▸ YOUR ASSIGNMENT
Copy out all lines of the material below in which "screenshot" occurs.

▸ DATA SUPPLIED
"""

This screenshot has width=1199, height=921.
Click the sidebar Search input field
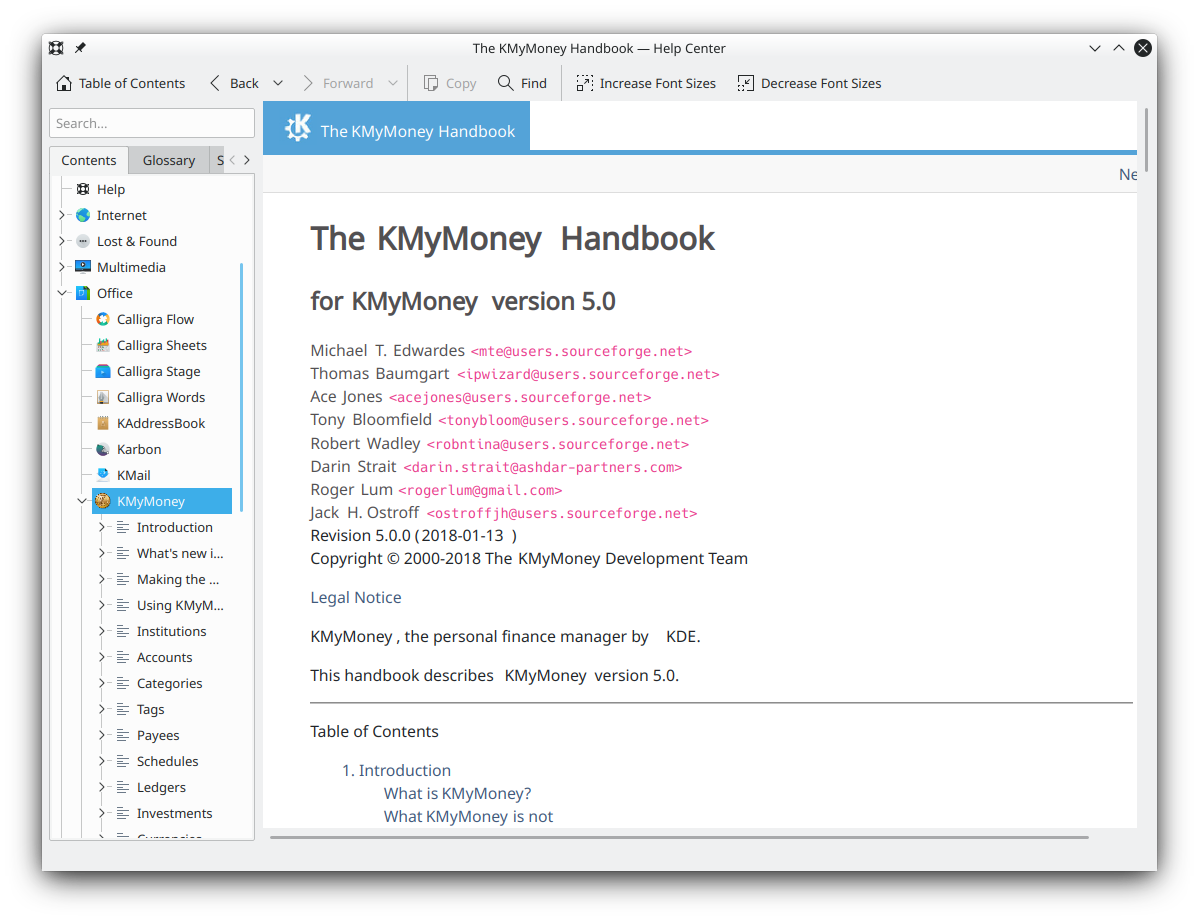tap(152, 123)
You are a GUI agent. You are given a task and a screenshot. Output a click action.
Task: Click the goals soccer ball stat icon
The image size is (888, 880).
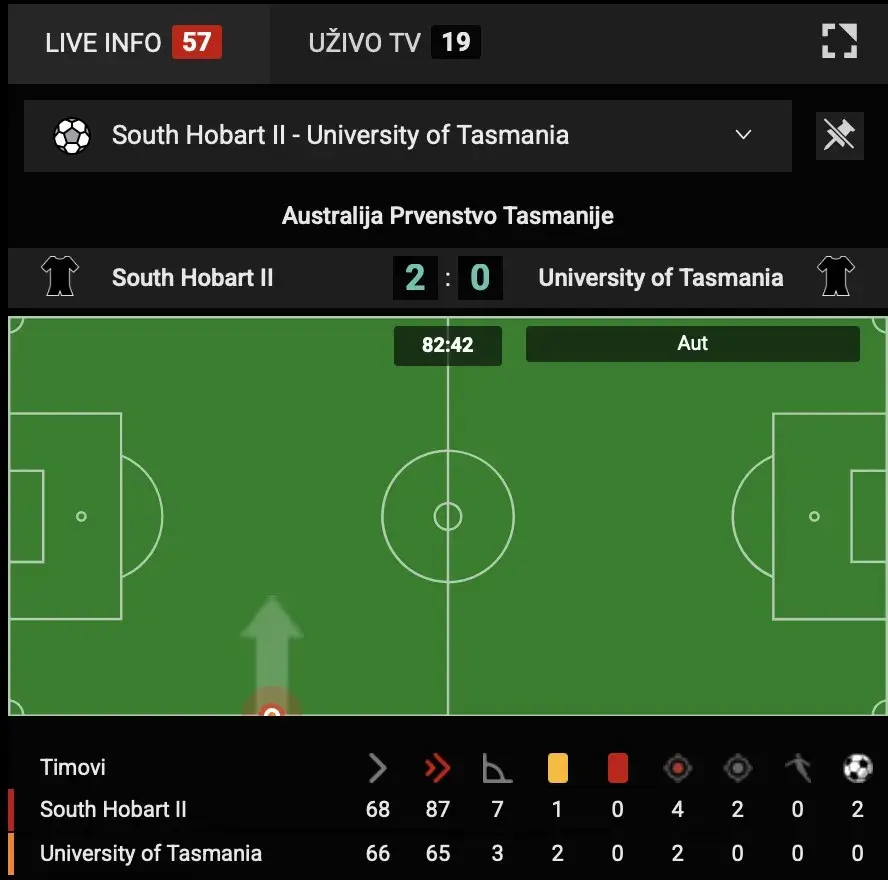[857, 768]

"""

▸ SOLUTION TO THIS EXERCISE
This screenshot has width=1199, height=921.
You are a GUI agent. You are given a task and a screenshot. Output a click action.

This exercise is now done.